Подходит подросток лет десяти с пластиковым пистолетом и гайморитом:
– А что вы снимаете?
– Кино.
– А про что?
– Про любовь.
«Снято!» – не без гордости заявляет оператор. «Моими потом и кровью», – думаю я. Есть время выпить коньяку. Съемки проходят при минусовой температуре, и пьют все, независимо от пола, возраста и должности. Выслушиваю указания второго оператора (это связующее звено между оператором-постановщиком и светотехниками), смачно жуя бутерброд. От увольнения и прощания с большим кино меня спасает лишь то, что картина студенческая. Хотя настоящий светотехник «хомячит» всегда, его вечные спутники – не отвертки, плоскогубцы и обрезки светофильтров, а чипсы, сырки и йогурты.
Голос сзади:
– А че, кино что ли?
– Да, – я лаконичен.
– Фига се! А че, про че?
– Про уродов и людей.
Главный актер выходит из лифта. Его замечает тщедушный мужчинка, до смерти перепуганный видом блестящего «Colt Peacemaker» в руках киллера. Ненужный свидетель убирается на месте. Эта сцена длится столько же, сколько времени требуется на прочтение ее сценария вслух. Снималась она почти пять часов.
Подхожу к директору группы Саше Звереву.
– Саш, я хочу кофе.
– Вань, есть чай.
– Саш, я хочу кофе.
– Вань, есть чай. Денег нет.
– Александр. Может у нас есть кофе?
Пью кофе и думаю, что никогда не буду работать в кино. Уж светотехником-то точно.
Тем временем стремительно темнеет. Нет, это не конец дня. Это конец нашего дизельного генератора, от которого питался весь свет на съемке. На площадке паника и всеобщая мобилизация. Я несусь к источнику проблемы, вытаскиваю из кабины водителя генератора и при помощи жестов и нехитрой лексики объясняю ему его дальнейшие действия…
(Сцена № 3. Интерьеры: подъезд, магазин)
Все вернулось на круги своя. Отсняли еще одну сцену: киллер убивает двух детей, ехавших в лифте. Опять выдается свободная минутка, но коньяку не осталось. Иду в магазин. Подходит моя очередь, и я, не успев и слова вымолвить, ловлю на себе изумленный взгляд продавщицы:
– Это из-за вас у нас свет выключали?
Я в замешательстве. Но тут осознаю, что мой вид (натовский камуфляж, безрукавка поверх куртки, рация) навлек на меня подозрения.
– Нет-нет, что вы!
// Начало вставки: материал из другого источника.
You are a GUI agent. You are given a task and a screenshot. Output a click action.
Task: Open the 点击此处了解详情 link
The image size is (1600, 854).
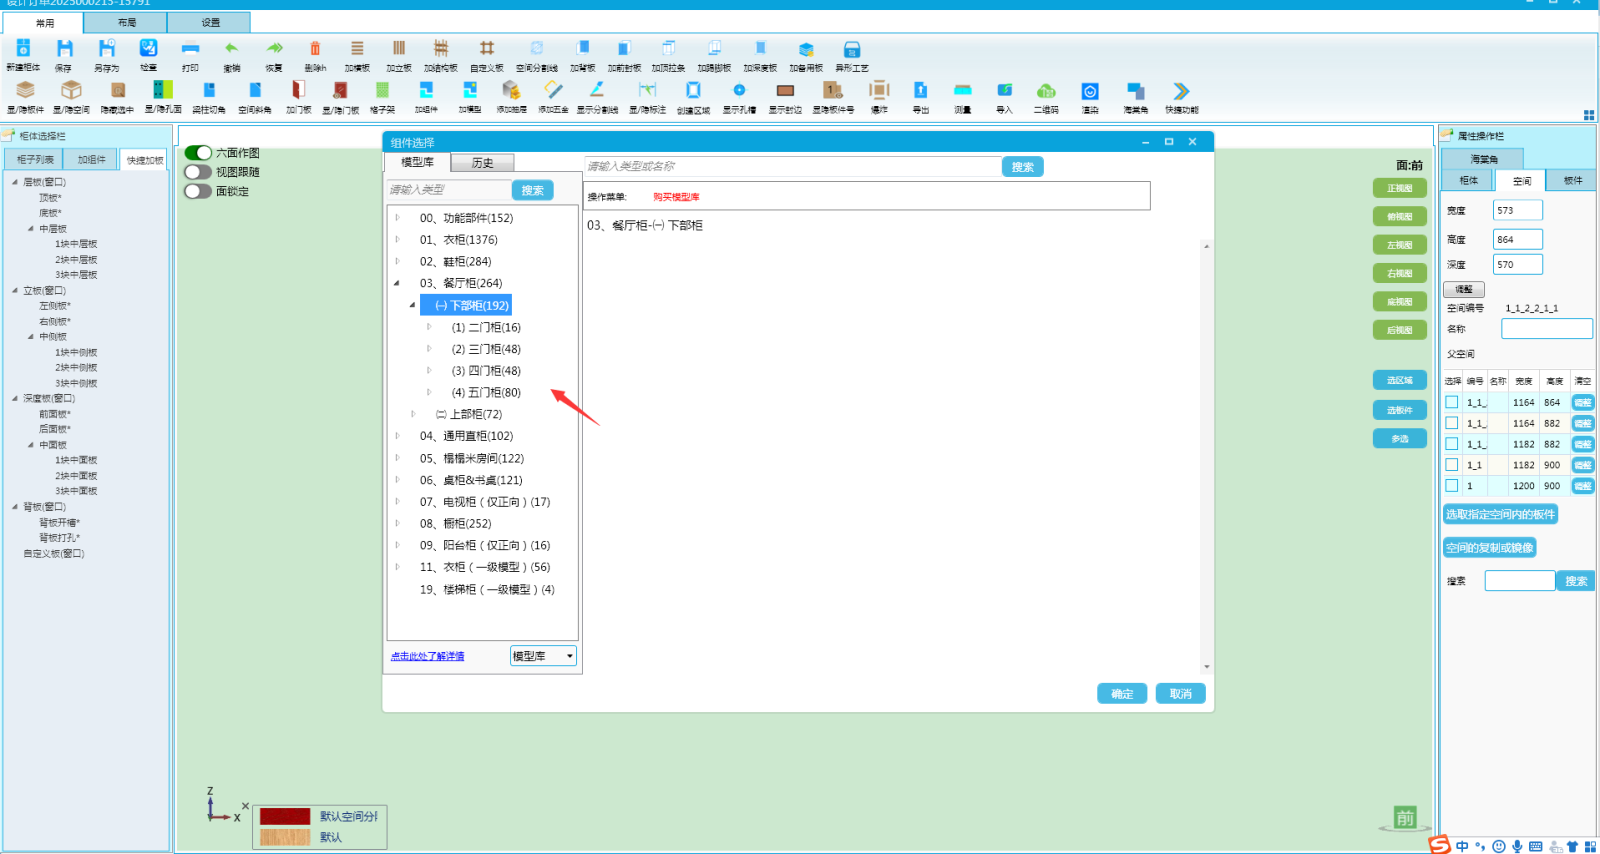(427, 656)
Мы тут кино снима… – осекаюсь я, но поздно.
– Кино?! А про че?
– Да про войну...
– А когда показывать будут?
– Скоро. Мне пачку «Честера».
Из рации раздается шипение и громкий голос киномеханика Шуры:
– Ваня, купи «Арарат» и на площадку быстро!
– «Арарата» нет, есть «Дербент», нормально?
– НАРМАЛЬНА-А-А!
Я понимаю, что благодаря мне у продавщицы сформировалось мнение, что кинематограф – удел алкоголиков и придурков.
(Сцена № 4. Интерьер: подъезд. Натура: арка, освещенная вывеской «Стоматология»)
Темнеет, на этот раз по-настоящему. Режиссер курит, я сижу на подоконнике и ем. Все члены операторской группы (пять человек) делают вид, что работа кипит. Но прогресс отсутствует. Главный оператор начинает всех шпынять:
– Так, ты че делаешь? Я тебе сказал, три фокуса! Вот колесико – на нем отметь карандашиком! Егор, поехали! Шура, я умоляю, объектив ДВЕНАДЦАТЫЙ! И кассету другую – тут уже пять метров пленки! Тимофей, мать-перемать, ну давай ты потом побухаешь! Ваня! Ну я пять минут назад попросил – неужели трудно? Дай! Иди! Да не надо!
И как апофеоз:
– Ребята, мы все очень устали, я тоже устал, я понимаю, но давайте снимем это, и все!
Далее по сценарию – крупный план падающих на пол гильз. Это называется макросъемкой. Светотехники тут отдыхают, так как снимается кадр долго, а свет на нем менять почти не надо. Выхожу во двор покурить. Под вывеской «Стоматология» курит девушка в дубленке, накинутой поверх белого халата. Беседуем о расценках на отбеливание зубов и календарно-постановочный план съемок нашего фильма.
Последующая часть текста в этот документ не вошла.